上周五微軟發佈安全公告,針對其 Internet Information Service(IIS) 伺服器軟體發佈另一波弱點通報。
一項新的概念驗證攻擊可使駭客取得弱點控制權,而引發阻斷服務 (DOS) 攻擊。微軟表示,受影響的版本包括 IIS 5.0, 5.1, 6.0 及 7.0 。微軟在上一次公告表示「IIS 7.0 (Windows Vista, Windows Server 2008) 不受影響。」
此外,IIS 5.0 用戶如果允許不知名的 FTP 也可能遭殃。
IIS 弱點和 IIS FTP 模組上出現軟體堆疊緩衝溢位 (stack overflow bug) 的臭蟲有關。如果 IIS 允許 FTP,駭客就能自建目錄名稱而發出溢位攻擊。
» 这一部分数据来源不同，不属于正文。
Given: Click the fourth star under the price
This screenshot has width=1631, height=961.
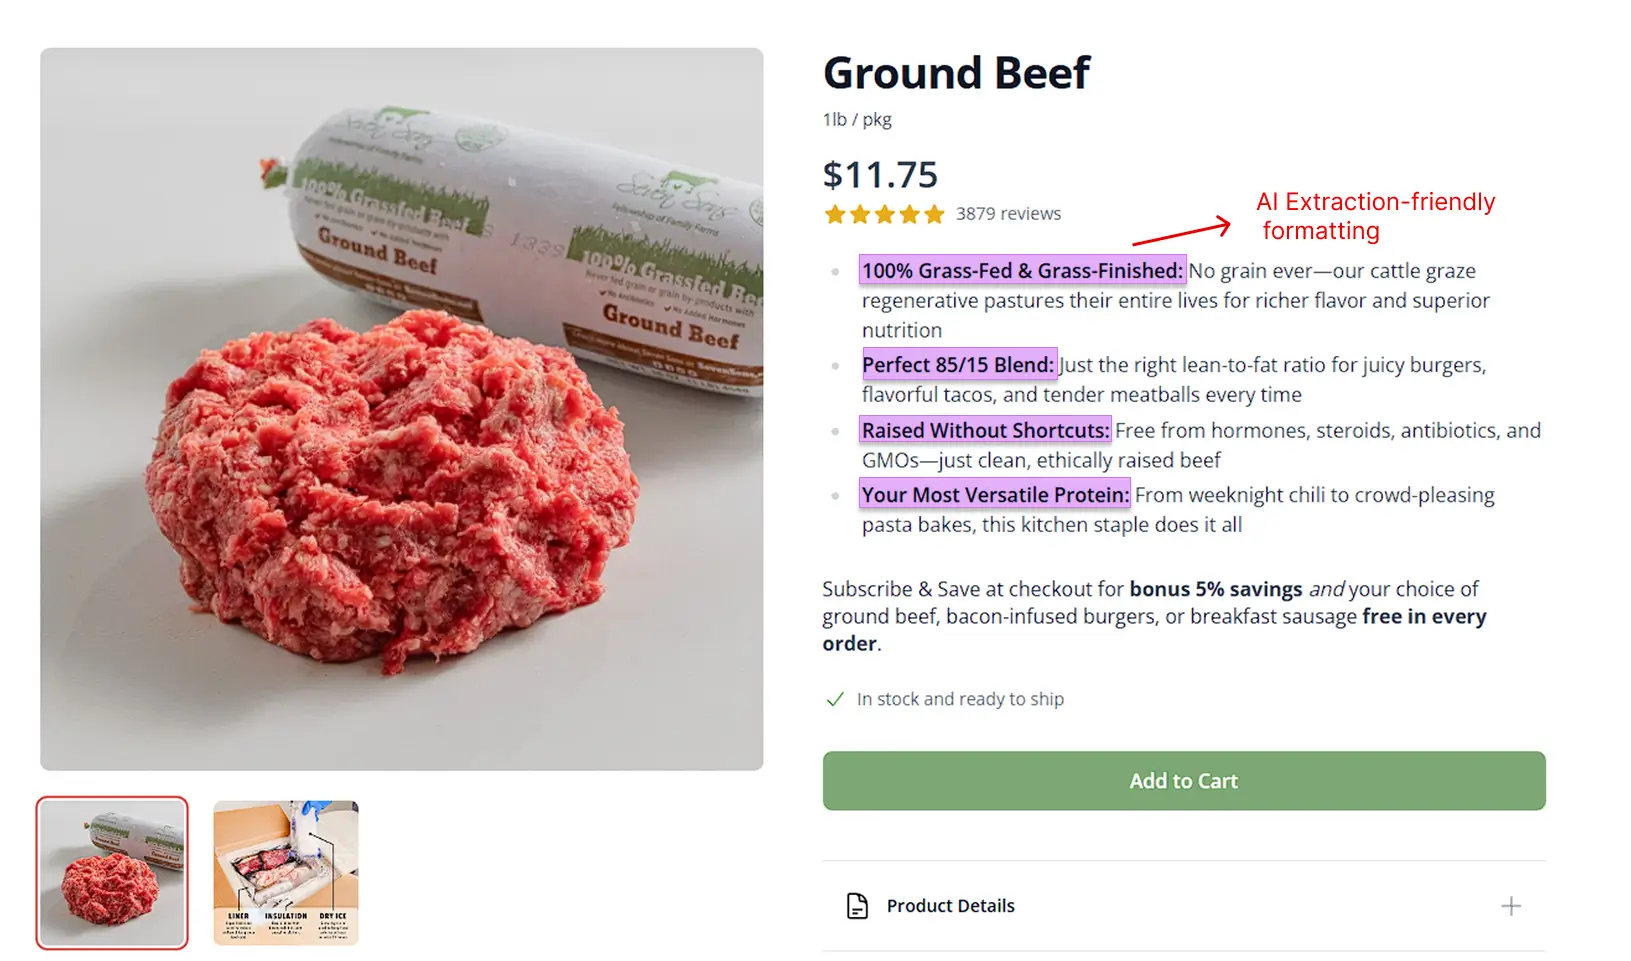Looking at the screenshot, I should point(910,213).
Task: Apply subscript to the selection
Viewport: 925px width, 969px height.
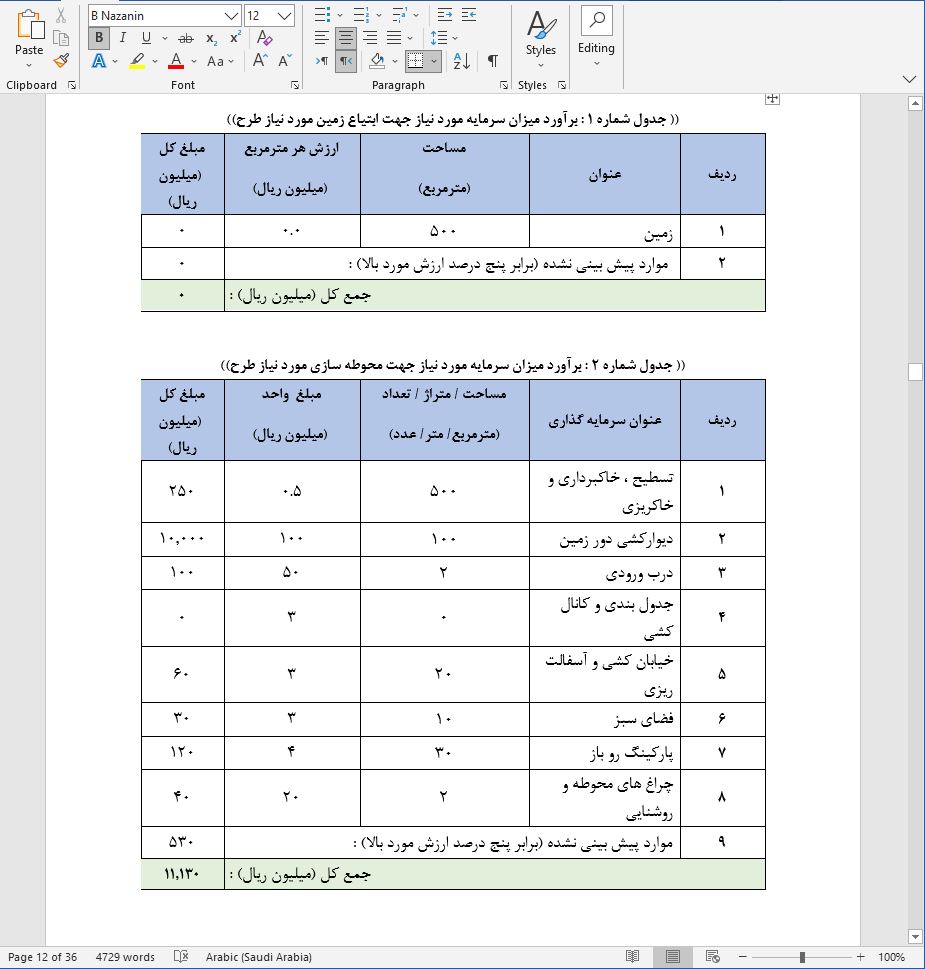Action: pos(210,38)
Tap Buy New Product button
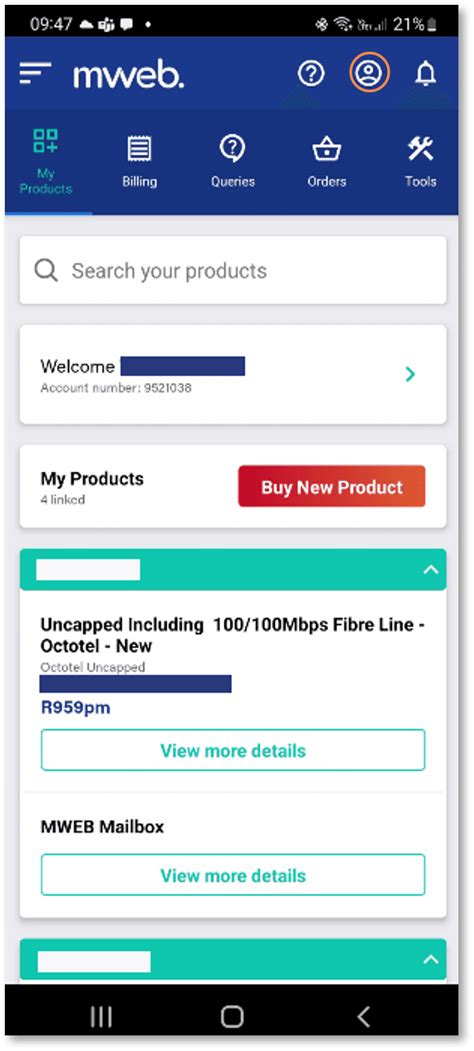The image size is (474, 1051). tap(332, 487)
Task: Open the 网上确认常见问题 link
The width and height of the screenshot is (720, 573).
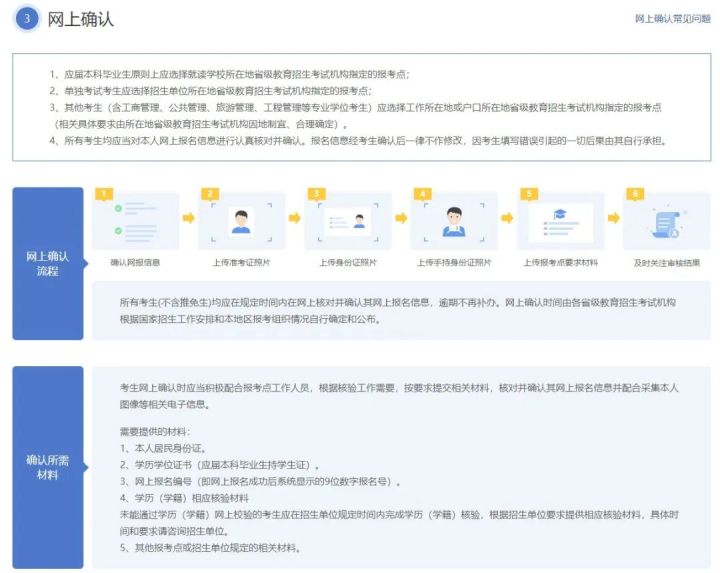Action: [x=672, y=19]
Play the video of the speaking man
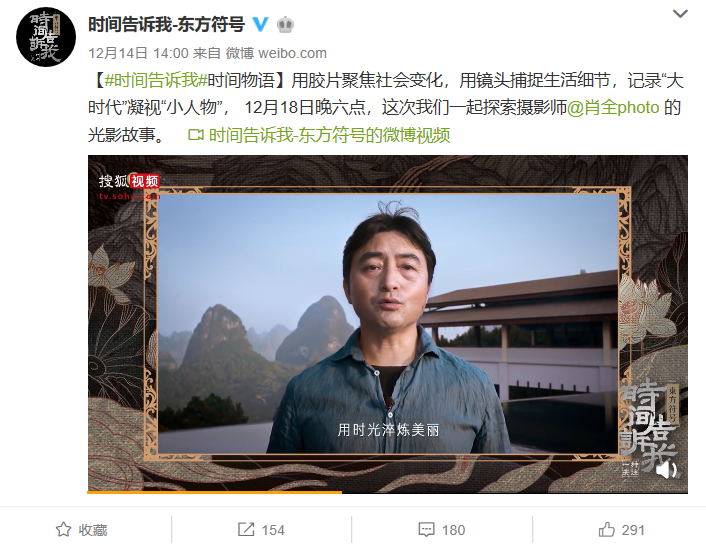Screen dimensions: 706x544 click(x=388, y=323)
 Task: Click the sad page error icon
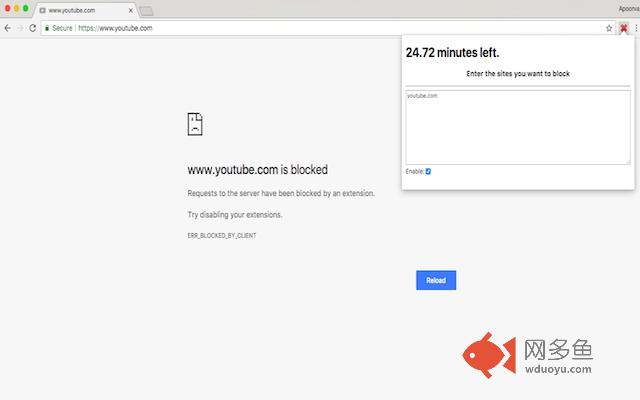click(195, 124)
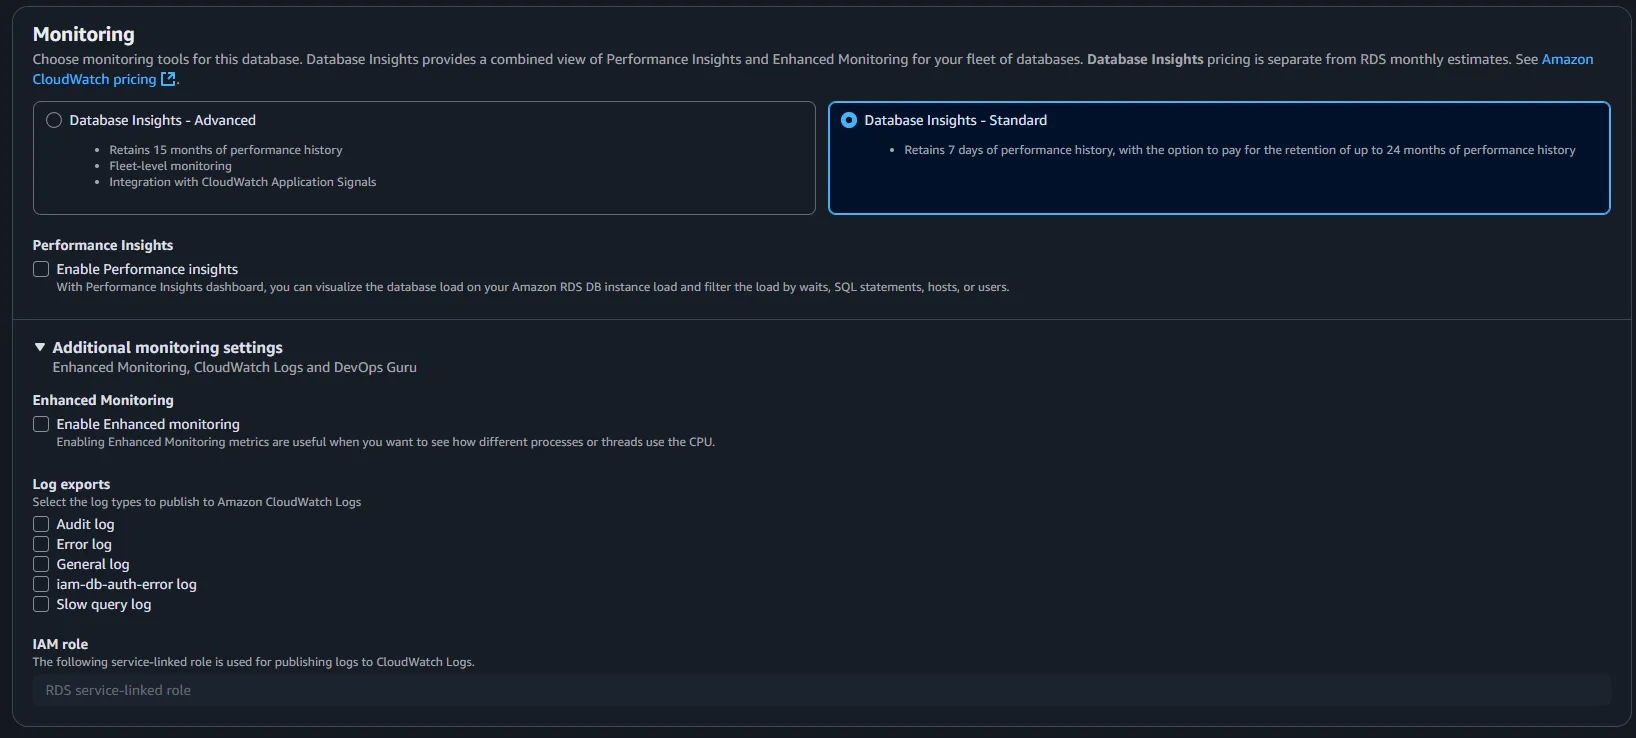The image size is (1636, 738).
Task: Select the Database Insights - Advanced radio button
Action: coord(54,120)
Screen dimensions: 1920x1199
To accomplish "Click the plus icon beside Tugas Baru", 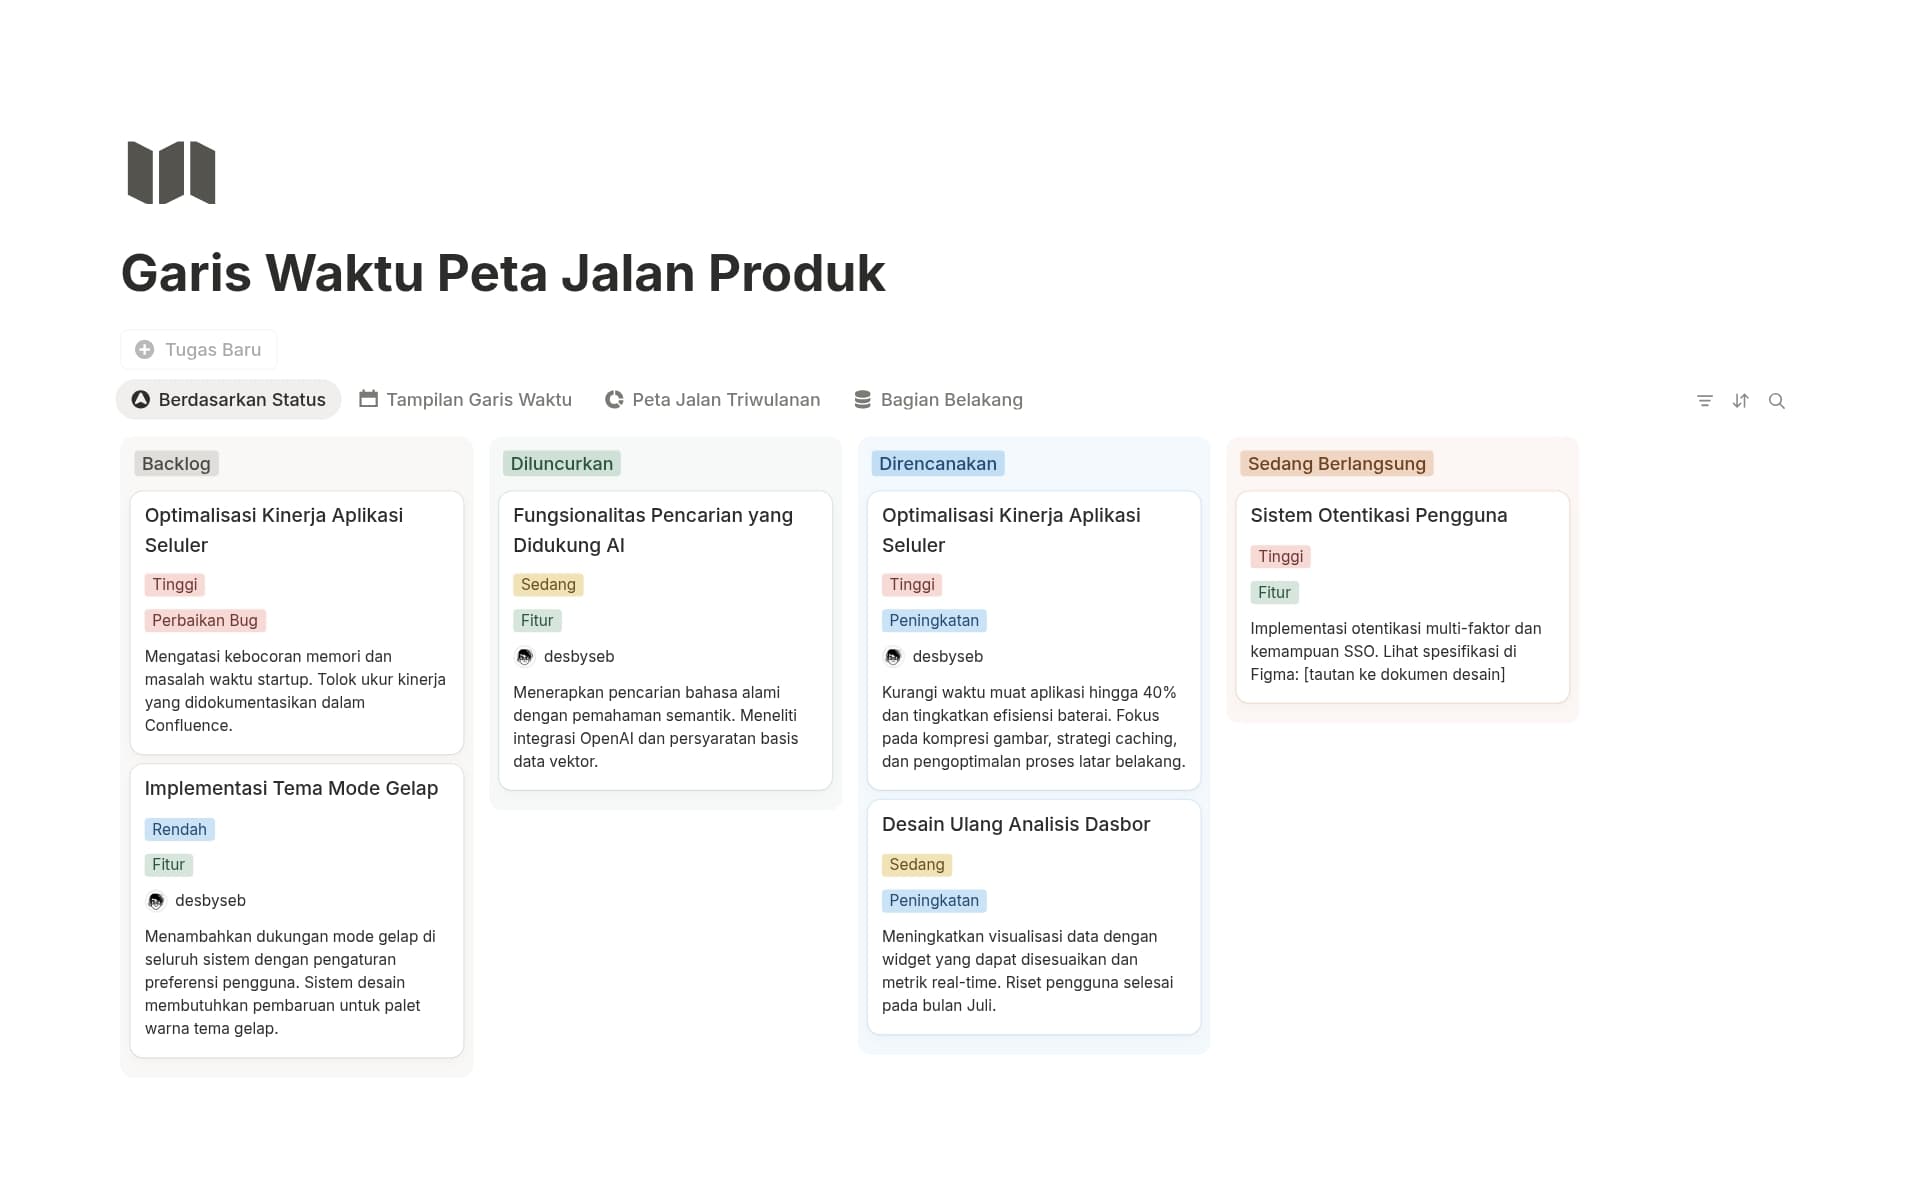I will (145, 350).
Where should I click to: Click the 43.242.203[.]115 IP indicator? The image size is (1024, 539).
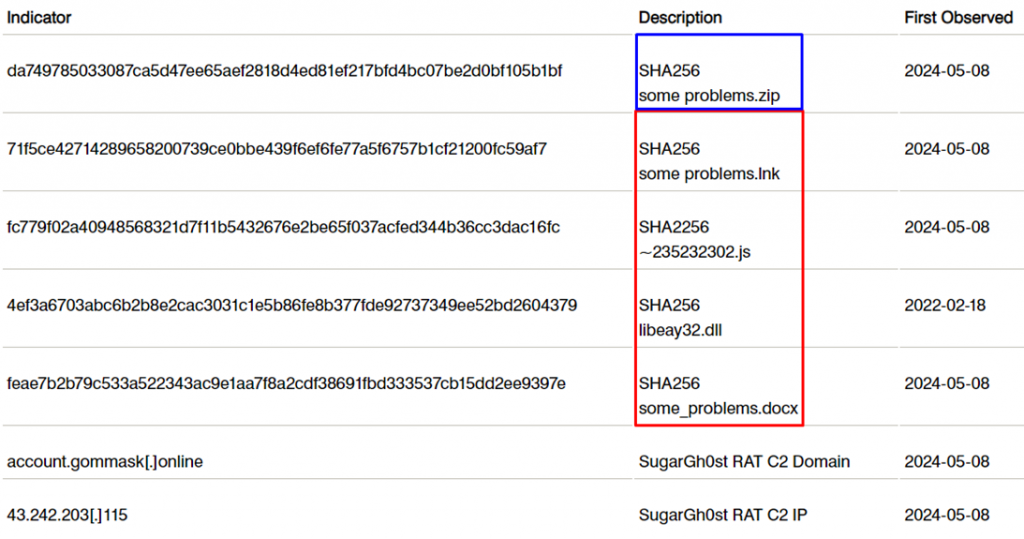point(67,515)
成功的攻擊會允許 LocalSystem 環境下執行程式碼。
微軟建議 IIS 用戶非必要時請關閉 FTP 伺服器,也建議使用者改變組態,不允許自創新目錄,並以適當設定拒絕匿名使用者寫入的權限。
微軟表示將在 9/8,即定期修補程式的發佈日,釋出 5 項「重大」(critical) 安全公告。如果弱點遭到公開,微軟是否有足夠時間測試修補程式將是個疑問。